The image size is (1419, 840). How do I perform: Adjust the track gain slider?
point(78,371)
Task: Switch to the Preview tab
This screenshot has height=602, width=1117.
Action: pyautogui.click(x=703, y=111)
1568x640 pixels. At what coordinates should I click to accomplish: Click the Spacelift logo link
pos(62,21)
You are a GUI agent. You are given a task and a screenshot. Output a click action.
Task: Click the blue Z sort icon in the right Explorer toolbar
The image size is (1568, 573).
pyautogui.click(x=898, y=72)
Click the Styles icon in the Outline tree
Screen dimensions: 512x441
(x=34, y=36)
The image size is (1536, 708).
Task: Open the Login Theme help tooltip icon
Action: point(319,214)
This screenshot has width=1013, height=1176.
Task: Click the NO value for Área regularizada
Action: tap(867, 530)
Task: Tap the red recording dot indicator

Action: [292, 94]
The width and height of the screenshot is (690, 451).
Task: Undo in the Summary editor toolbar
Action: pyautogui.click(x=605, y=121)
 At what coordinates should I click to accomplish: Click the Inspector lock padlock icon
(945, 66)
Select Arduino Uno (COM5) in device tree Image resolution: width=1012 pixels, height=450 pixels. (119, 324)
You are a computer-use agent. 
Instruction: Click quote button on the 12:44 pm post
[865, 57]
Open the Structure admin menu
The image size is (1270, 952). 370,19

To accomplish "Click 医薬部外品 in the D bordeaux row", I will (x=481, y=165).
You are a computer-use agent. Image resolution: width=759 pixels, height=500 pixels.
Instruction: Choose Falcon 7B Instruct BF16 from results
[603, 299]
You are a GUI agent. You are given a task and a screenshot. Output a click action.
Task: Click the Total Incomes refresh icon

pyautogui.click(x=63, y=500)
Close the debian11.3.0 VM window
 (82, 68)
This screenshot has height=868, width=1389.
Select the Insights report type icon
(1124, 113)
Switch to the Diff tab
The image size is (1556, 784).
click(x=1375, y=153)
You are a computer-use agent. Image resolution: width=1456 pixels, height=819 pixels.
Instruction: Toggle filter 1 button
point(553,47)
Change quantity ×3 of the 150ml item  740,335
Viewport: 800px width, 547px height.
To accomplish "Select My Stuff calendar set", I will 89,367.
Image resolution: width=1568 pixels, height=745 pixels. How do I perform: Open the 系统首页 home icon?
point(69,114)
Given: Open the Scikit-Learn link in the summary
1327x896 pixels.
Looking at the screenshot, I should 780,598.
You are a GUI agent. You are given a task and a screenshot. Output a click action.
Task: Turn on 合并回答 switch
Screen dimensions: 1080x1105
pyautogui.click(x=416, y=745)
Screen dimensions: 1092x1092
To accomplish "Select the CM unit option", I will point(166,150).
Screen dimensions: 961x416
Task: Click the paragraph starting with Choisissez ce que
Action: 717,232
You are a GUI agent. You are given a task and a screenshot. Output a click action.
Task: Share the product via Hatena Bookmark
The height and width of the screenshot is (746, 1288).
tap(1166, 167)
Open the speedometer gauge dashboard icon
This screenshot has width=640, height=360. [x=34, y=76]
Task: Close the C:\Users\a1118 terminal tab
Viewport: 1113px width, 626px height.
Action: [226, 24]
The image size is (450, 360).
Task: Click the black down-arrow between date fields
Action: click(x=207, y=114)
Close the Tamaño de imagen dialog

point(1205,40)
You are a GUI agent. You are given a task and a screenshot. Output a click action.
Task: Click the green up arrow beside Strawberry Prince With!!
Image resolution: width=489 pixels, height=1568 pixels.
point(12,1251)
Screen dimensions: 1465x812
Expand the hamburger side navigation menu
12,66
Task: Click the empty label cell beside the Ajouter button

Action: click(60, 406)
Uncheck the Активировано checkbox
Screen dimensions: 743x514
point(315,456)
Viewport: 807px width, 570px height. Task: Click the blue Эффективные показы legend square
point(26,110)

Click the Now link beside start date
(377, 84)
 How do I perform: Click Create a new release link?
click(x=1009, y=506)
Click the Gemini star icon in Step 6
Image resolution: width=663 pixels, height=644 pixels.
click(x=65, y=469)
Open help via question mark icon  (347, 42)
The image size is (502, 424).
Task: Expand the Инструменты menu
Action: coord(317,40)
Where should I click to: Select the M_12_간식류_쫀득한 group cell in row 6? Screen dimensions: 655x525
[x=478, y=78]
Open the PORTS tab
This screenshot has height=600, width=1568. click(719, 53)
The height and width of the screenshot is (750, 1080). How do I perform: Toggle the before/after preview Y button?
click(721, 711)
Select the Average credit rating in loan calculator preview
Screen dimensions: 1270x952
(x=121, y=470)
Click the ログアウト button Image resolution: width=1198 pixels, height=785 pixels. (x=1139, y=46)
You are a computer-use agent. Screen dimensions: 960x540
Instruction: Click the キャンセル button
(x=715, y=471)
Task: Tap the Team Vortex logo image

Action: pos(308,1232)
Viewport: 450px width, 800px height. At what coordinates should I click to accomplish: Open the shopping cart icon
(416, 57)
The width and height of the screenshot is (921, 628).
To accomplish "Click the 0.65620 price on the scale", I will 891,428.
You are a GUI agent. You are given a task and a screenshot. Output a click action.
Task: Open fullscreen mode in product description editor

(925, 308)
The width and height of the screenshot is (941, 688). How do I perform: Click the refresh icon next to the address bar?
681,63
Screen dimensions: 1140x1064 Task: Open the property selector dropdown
○ ○ ○ ○ ○ ○ ○
● Aim
Convert every line of the records above into a JSON list of strings, one string per line, and omit blank lines.

● In response
[
  "The image size is (1419, 840). How do I perform: Adjust the track gain slider?",
  "point(78,371)",
  "Task: Switch to the Preview tab",
  "This screenshot has height=602, width=1117.",
  "Action: pyautogui.click(x=703, y=111)",
  "1568x640 pixels. At what coordinates should I click to accomplish: Click the Spacelift logo link",
  "pos(62,21)",
  "You are a GUI agent. You are given a task and a screenshot. Output a click action.",
  "Task: Click the blue Z sort icon in the right Explorer toolbar",
  "The image size is (1568, 573).",
  "pyautogui.click(x=898, y=72)",
  "Click the Styles icon in the Outline tree",
  "Screen dimensions: 512x441",
  "(x=34, y=36)",
  "The image size is (1536, 708).",
  "Task: Open the Login Theme help tooltip icon",
  "Action: point(319,214)",
  "This screenshot has width=1013, height=1176.",
  "Task: Click the NO value for Área regularizada",
  "Action: tap(867, 530)",
  "Task: Tap the red recording dot indicator",
  "Action: [292, 94]",
  "The width and height of the screenshot is (690, 451).",
  "Task: Undo in the Summary editor toolbar",
  "Action: pyautogui.click(x=605, y=121)",
  " At what coordinates should I click to accomplish: Click the Inspector lock padlock icon",
  "(945, 66)",
  "Select Arduino Uno (COM5) in device tree Image resolution: width=1012 pixels, height=450 pixels. (119, 324)",
  "You are a computer-use agent. ",
  "Instruction: Click quote button on the 12:44 pm post",
  "[865, 57]",
  "Open the Structure admin menu",
  "The image size is (1270, 952). 370,19",
  "To accomplish \"Click 医薬部外品 in the D bordeaux row\", I will (x=481, y=165).",
  "You are a computer-use agent. Image resolution: width=759 pixels, height=500 pixels.",
  "Instruction: Choose Falcon 7B Instruct BF16 from results",
  "[603, 299]",
  "You are a GUI agent. You are given a task and a screenshot. Output a click action.",
  "Task: Click the Total Incomes refresh icon",
  "pyautogui.click(x=63, y=500)",
  "Close the debian11.3.0 VM window",
  " (82, 68)",
  "This screenshot has height=868, width=1389.",
  "Select the Insights report type icon",
  "(1124, 113)",
  "Switch to the Diff tab",
  "The image size is (1556, 784).",
  "click(x=1375, y=153)",
  "You are a computer-use agent. Image resolution: width=1456 pixels, height=819 pixels.",
  "Instruction: Toggle filter 1 button",
  "point(553,47)",
  "Change quantity ×3 of the 150ml item  740,335",
  "Viewport: 800px width, 547px height.",
  "To accomplish \"Select My Stuff calendar set\", I will 89,367.",
  "Image resolution: width=1568 pixels, height=745 pixels. How do I perform: Open the 系统首页 home icon?",
  "point(69,114)",
  "Given: Open the Scikit-Learn link in the summary",
  "1327x896 pixels.",
  "Looking at the screenshot, I should 780,598.",
  "You are a GUI agent. You are given a task and a screenshot. Output a click action.",
  "Task: Turn on 合并回答 switch",
  "Screen dimensions: 1080x1105",
  "pyautogui.click(x=416, y=745)",
  "Screen dimensions: 1092x1092",
  "To accomplish \"Select the CM unit option\", I will point(166,150).",
  "Screen dimensions: 961x416",
  "Task: Click the paragraph starting with Choisissez ce que",
  "Action: 717,232",
  "You are a GUI agent. You are given a task and a screenshot. Output a click action.",
  "Task: Share the product via Hatena Bookmark",
  "The height and width of the screenshot is (746, 1288).",
  "tap(1166, 167)",
  "Open the speedometer gauge dashboard icon",
  "This screenshot has width=640, height=360. [x=34, y=76]",
  "Task: Close the C:\\Users\\a1118 terminal tab",
  "Viewport: 1113px width, 626px height.",
  "Action: [226, 24]",
  "The image size is (450, 360).",
  "Task: Click the black down-arrow between date fields",
  "Action: click(x=207, y=114)",
  "Close the Tamaño de imagen dialog",
  "point(1205,40)",
  "You are a GUI agent. You are given a task and a screenshot. Output a click action.",
  "Task: Click the green up arrow beside Strawberry Prince With!!",
  "Image resolution: width=489 pixels, height=1568 pixels.",
  "point(12,1251)",
  "Screen dimensions: 1465x812",
  "Expand the hamburger side navigation menu",
  "12,66",
  "Task: Click the empty label cell beside the Ajouter button",
  "Action: click(60, 406)",
  "Uncheck the Активировано checkbox",
  "Screen dimensions: 743x514",
  "point(315,456)",
  "Viewport: 807px width, 570px height. Task: Click the blue Эффективные показы legend square",
  "point(26,110)",
  "Click the Now link beside start date",
  "(377, 84)",
  " How do I perform: Click Create a new release link?",
  "click(x=1009, y=506)",
  "Click the Gemini star icon in Step 6",
  "Image resolution: width=663 pixels, height=644 pixels.",
  "click(x=65, y=469)",
  "Open help via question mark icon  (347, 42)",
  "The image size is (502, 424).",
  "Task: Expand the Инструменты menu",
  "Action: coord(317,40)",
  "Where should I click to: Select the M_12_간식류_쫀득한 group cell in row 6? Screen dimensions: 655x525",
  "[x=478, y=78]",
  "Open the PORTS tab",
  "This screenshot has height=600, width=1568. click(719, 53)",
  "The height and width of the screenshot is (750, 1080). How do I perform: Toggle the before/after preview Y button?",
  "click(721, 711)",
  "Select the Average credit rating in loan calculator preview",
  "Screen dimensions: 1270x952",
  "(x=121, y=470)",
  "Click the ログアウト button Image resolution: width=1198 pixels, height=785 pixels. (x=1139, y=46)",
  "You are a computer-use agent. Screen dimensions: 960x540",
  "Instruction: Click the キャンセル button",
  "(x=715, y=471)",
  "Task: Tap the Team Vortex logo image",
  "Action: pos(308,1232)",
  "Viewport: 450px width, 800px height. At what coordinates should I click to accomplish: Open the shopping cart icon",
  "(416, 57)",
  "The width and height of the screenshot is (921, 628).",
  "To accomplish \"Click the 0.65620 price on the scale\", I will 891,428.",
  "You are a GUI agent. You are given a task and a screenshot. Output a click action.",
  "Task: Open fullscreen mode in product description editor",
  "(925, 308)",
  "The width and height of the screenshot is (941, 688). How do I perform: Click the refresh icon next to the address bar?",
  "681,63",
  "Screen dimensions: 1140x1064 Task: Open the property selector dropdown"
]